FIG. 1b shows a crushed step seal with flat gasket configuration, with a gasket 20, an upper flange 30, a lower flange 10 and a dead space 1, wherein the soft metal gasket 20 is crushed and deformed in a groove of the two flat flange members by a bolt down force.
FIG. 1c shows a coined gasket seal, with a gasket 20, an upper flange 30, a lower flange 10 and a dead space 1 wherein a rectangular shaped gasket crushed in a groove by bolt down force.
FIG. 1d shows a knife edge seal with a gasket 20, an upper flange 30, a lower flange 10 and a dead space 1, wherein the two flanges with V-shaped ridges facing each other and a soft metal gasket in between, held together by a clamp or bolt. The V-shaped ridge is filled in with the material as the gasket is deformed.

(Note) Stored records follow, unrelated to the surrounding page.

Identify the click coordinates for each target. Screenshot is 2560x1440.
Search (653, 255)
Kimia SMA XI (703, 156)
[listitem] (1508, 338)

FIGS. 1e and 1f show a Conflat® brand metallic vacuum sealing flange seal by Varian Associates with a gasket 20, an upper flange 30, a lower flange 10 and a dead space 1, wherein a soft metal gasket captured in a rigid structure which deforms the gasket. Long bake out times at high temperatures relieve internal stresses and the force on the seal, allowing the joint to be leak-tight as differential thermal expansion is limited.

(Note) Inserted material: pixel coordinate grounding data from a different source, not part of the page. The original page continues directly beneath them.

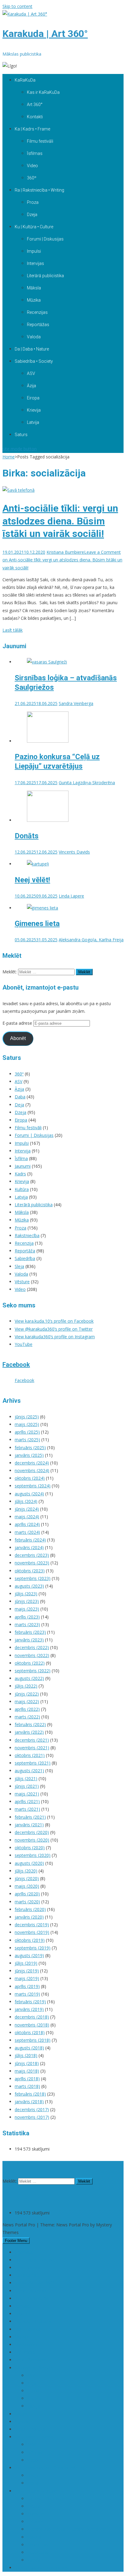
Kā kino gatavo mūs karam (41, 2567)
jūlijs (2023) (26, 1594)
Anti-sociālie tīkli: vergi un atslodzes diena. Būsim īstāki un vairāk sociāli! (60, 520)
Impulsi (34, 251)
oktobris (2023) (30, 1571)
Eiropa (33, 397)
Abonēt (18, 1038)
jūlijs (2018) (26, 2055)
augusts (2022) (29, 1678)
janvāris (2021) (29, 1825)
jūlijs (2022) (26, 1686)
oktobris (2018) (30, 2032)
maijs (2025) (27, 1424)
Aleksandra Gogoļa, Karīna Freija (91, 940)
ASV (31, 373)
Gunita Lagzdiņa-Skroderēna (87, 782)
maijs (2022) (27, 1701)
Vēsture (22, 1281)
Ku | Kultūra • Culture (34, 226)
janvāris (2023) (29, 1640)
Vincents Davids (74, 852)
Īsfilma (21, 1158)
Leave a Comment (62, 559)
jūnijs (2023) (27, 1601)
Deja (19, 1105)
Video (32, 165)
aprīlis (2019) (27, 1986)
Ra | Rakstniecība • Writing (39, 190)
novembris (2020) (32, 1840)
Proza (33, 202)
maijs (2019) (27, 1978)
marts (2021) (27, 1809)
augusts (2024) (29, 1494)
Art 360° (35, 104)
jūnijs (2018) (27, 2063)
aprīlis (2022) (27, 1709)
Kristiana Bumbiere (65, 552)
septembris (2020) (32, 1855)
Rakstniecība (27, 1235)
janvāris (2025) (29, 1455)
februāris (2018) (30, 2094)
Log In (21, 2314)
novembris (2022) (32, 1655)
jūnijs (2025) (27, 1417)
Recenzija (24, 1243)
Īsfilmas (35, 153)
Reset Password (31, 2360)
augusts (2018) (29, 2048)
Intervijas (35, 263)
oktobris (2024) (30, 1478)
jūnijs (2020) (27, 1878)
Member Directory (33, 2321)
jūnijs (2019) (27, 1971)
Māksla (34, 287)
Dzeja (32, 214)
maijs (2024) (27, 1517)
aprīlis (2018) (27, 2079)
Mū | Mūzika (27, 2329)
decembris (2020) (32, 1832)
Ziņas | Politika (30, 2429)
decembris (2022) (32, 1647)
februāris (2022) (30, 1724)
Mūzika (34, 300)
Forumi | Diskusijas (45, 239)
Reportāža (25, 1251)
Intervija (23, 1151)
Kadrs (20, 1174)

Cryofit® brand heat-shrinkable hydraulic couplings by Raychem Corporation utilize Nitinol, a shape-memory alloy. The Cryofit® connector is essentially a sleeve of Nitinol, having internal seal ridges in series, which is bored in the austenitic phase to a diameter less then the outside diameter of pipes to be joined, then chilled and transformed to martensite, and mechanically expanded to a diameter greater than the outside diameter of pipes to be joined. The connector can be slipped over the pipes, heated and transformed to austenite, whereby a hoop stress presses the series of seal ridges into the outside surface of the pipes making an excellent pipe and hydraulic connection.
Helicoflex® brand metal gaskets by Carbone-Lorraine Industries Corporation utilize a shape-memory alloy to seal cavities, as disclosed in U.S. Pat. No. 4,445,694.

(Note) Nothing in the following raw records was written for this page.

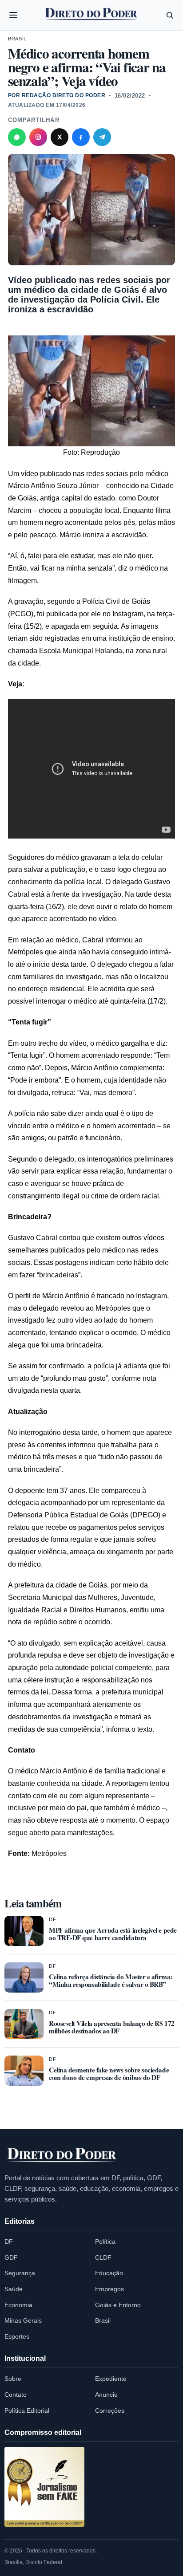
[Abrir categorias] (13, 15)
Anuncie (106, 2394)
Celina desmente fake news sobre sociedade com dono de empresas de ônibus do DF (109, 2073)
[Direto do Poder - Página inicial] (62, 2155)
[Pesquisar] (170, 15)
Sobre (12, 2378)
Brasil (17, 38)
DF (52, 1919)
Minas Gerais (23, 2320)
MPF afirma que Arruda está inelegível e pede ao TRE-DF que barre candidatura (113, 1933)
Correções (109, 2410)
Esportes (16, 2336)
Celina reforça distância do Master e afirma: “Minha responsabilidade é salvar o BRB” (110, 1980)
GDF (11, 2257)
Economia (18, 2304)
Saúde (13, 2288)
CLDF (103, 2257)
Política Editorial (26, 2410)
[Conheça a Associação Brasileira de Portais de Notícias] (44, 2487)
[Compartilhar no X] (59, 137)
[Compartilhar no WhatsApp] (17, 137)
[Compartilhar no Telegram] (102, 137)
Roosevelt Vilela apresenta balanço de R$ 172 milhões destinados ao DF (112, 2027)
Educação (109, 2273)
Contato (15, 2394)
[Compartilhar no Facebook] (81, 137)
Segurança (19, 2273)
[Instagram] (38, 137)
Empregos (109, 2288)
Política (105, 2241)
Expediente (111, 2378)
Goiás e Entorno (118, 2304)
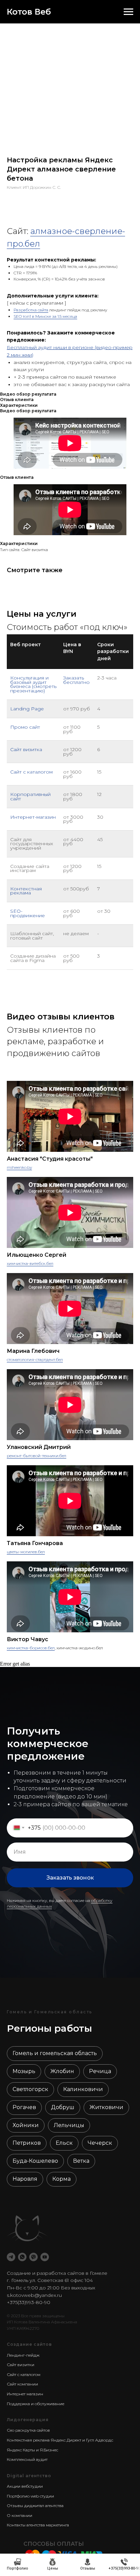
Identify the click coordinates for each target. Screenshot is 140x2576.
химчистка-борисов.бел (31, 1647)
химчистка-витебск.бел (30, 1263)
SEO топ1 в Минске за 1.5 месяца (45, 316)
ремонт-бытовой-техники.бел (36, 1455)
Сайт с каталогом (31, 772)
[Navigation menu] (128, 11)
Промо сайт (25, 727)
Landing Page (27, 709)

All these sealing forces, external normal force bolt down or internal pressure, are applied to deform the metal gasket. The deformed metal gasket blocks the channels that connect the confined chamber and outside environment. Thereafter the chamber can be pumped down to the desired ultrahigh vacuum (UHV) with proper equipment.
Obara et al. in U.S. Pat. No. 4,988,130 discloses a formula to estimate how many bolts are needed to affix a pair of flanges of thickness t using a copper gasket as a seal for a pipe end of a plasma vacuum vessel. These flanges each have a ring-shaped knife edge. However, Obara's suggestion is for a large round-shaped pipe end with M8 bolts, and is not suitable for a smaller size vessel with multiple openings to be sealed with thinner M5 bolts and limited space to affix the bolts.
The present invention provides a metal gasket that is easily deformed with fewer bolts within a limited working space, yet still provides the same ability to reach a desired ultrahigh vacuum (UHV) level.